İsviçre’nin bir diğer önemli ve bilim bakımından oldukça büyük değer sahip şehri Bern; İsviçre’nin başkenti, bir vadi boyunca akan Aare tarafından üç tarafı çevreleyen bir kumtaşı sırt üzerine inşa edilmiştir. Yüksek seviyeli köprüler, şehri sağdaki yüksek bölgeler ve şehrin yeni bölümleriyle birleştiriyor. Caddeleri ve dükkanları, sokakları ve yaşam alanları ile birlikte, 17. ve 18. Yüzyıllardan beri Bern vatandaşlarının refahını yansıtıyor. Ve iyi korunmuş eski şehrin bu büyüleyici karakteri, kentin günlük yaşamına entegre edilmiş ve UNESCO tarafından bir Dünya Mirası olarak tanınmasına neden olmuştur. Bern, Yaz ve Kış Caz Festivalleri gibi yıl boyunca düzenlenen etkinliklerle kültür açısından zengindir; Buskers Festivali; ve Temmuz ayı ortasında düzenlenen Gurtenfestival en dikkat çeken örneklerdir. Çok sayıda müze ve tiyatro çeşitli ilgi alanlarını kapsamaktadır. Ziyaretçiler, hareketli kuklalara sahip bir ortaçağ saat kulesi olan Zytglogge gibi sokakarası gezilerin tadını çıkarabilirler.
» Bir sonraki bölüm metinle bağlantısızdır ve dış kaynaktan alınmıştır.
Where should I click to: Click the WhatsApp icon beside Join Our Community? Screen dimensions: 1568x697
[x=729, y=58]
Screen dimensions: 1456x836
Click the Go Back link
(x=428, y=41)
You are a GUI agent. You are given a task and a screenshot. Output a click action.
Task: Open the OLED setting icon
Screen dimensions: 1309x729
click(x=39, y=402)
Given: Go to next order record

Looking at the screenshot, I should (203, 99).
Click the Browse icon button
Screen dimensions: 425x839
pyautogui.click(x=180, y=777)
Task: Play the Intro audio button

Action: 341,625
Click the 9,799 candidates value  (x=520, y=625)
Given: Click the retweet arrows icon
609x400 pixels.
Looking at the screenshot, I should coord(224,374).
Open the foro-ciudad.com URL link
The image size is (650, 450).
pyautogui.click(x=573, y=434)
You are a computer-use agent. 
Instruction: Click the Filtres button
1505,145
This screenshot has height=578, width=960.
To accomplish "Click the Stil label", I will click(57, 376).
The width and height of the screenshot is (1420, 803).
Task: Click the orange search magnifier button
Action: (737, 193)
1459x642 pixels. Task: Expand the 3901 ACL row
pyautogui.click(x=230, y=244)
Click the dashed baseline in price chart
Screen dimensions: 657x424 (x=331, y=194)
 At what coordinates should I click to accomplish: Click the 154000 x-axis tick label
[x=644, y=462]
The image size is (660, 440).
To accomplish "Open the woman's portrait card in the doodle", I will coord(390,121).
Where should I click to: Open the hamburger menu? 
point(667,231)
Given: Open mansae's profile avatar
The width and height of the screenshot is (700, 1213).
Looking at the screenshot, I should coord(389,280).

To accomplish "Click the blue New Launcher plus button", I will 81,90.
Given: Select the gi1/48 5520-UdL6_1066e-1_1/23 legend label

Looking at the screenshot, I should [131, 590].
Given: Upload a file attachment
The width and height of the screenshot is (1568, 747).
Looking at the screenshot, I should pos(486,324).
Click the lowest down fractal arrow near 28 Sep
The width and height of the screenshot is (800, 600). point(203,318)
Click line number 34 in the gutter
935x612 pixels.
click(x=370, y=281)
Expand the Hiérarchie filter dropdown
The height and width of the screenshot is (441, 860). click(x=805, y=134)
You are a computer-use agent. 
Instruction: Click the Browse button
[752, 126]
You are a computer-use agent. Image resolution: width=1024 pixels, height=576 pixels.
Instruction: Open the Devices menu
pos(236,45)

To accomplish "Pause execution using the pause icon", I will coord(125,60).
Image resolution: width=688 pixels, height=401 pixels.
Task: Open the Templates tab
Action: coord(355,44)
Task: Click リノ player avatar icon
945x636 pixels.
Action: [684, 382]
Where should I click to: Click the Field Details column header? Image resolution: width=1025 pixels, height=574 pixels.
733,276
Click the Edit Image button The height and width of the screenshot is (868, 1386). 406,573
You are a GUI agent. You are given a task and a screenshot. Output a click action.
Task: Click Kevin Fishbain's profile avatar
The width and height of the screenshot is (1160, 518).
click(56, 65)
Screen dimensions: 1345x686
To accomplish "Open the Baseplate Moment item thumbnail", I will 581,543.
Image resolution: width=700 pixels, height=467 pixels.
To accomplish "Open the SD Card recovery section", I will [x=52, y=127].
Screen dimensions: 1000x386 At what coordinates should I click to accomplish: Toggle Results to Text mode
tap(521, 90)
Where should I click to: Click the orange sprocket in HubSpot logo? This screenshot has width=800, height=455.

Luzern, aynı adı taşıyan gölün (Vierwaldstätter See) kuzey ucunda, Reuss Nehri’nin göle aktığı yerde konumlanmış, görülmeye değer pek çok esere ev sahipliği yapan bir İsviçre kentidir. İyi korunmuş ortaçağ mimarileri, zarif tarihi binaları ve sıcacık atmosferi ile şehir, İsviçre’nin en popüler turistik mekanlarından biridir. Birçok ziyaretçi, önde gelen orkestra şefleri, solistleri ve orkestraları yıllık yaz müzik festivalinde ve blues, piyano ve hatta bando gruplarını aydınlatan diğer festivallere katılabiliyor. St. Leodegar Benedictine manastırı 730 civarında kurulmuştur ve kasabayken, Luzern’in ilk dini merkezi olarak kayıtlara geçmiştir. Luzern, 13. yüzyılda St. Gotthard’ın Alplerin içinden geçmesinden sonra önemli hale gelmiştir. Burası aynı zamanda önemli bir ticaret şehridir. Luzern, tren istasyonu yürüme mesafesinde eski şehir ve tüm ana turistik yerleri ile keşfetmek için kompakt ve kolaydır. Dağ manzarasını seven turistler için, en büyük cazibe merkezi, Avrupa’nın en görkemli Alp yolculuklarından bazılarının yer aldığı Riri, Pilatus, Titlis ve Junhfraujoch dağlarıdır.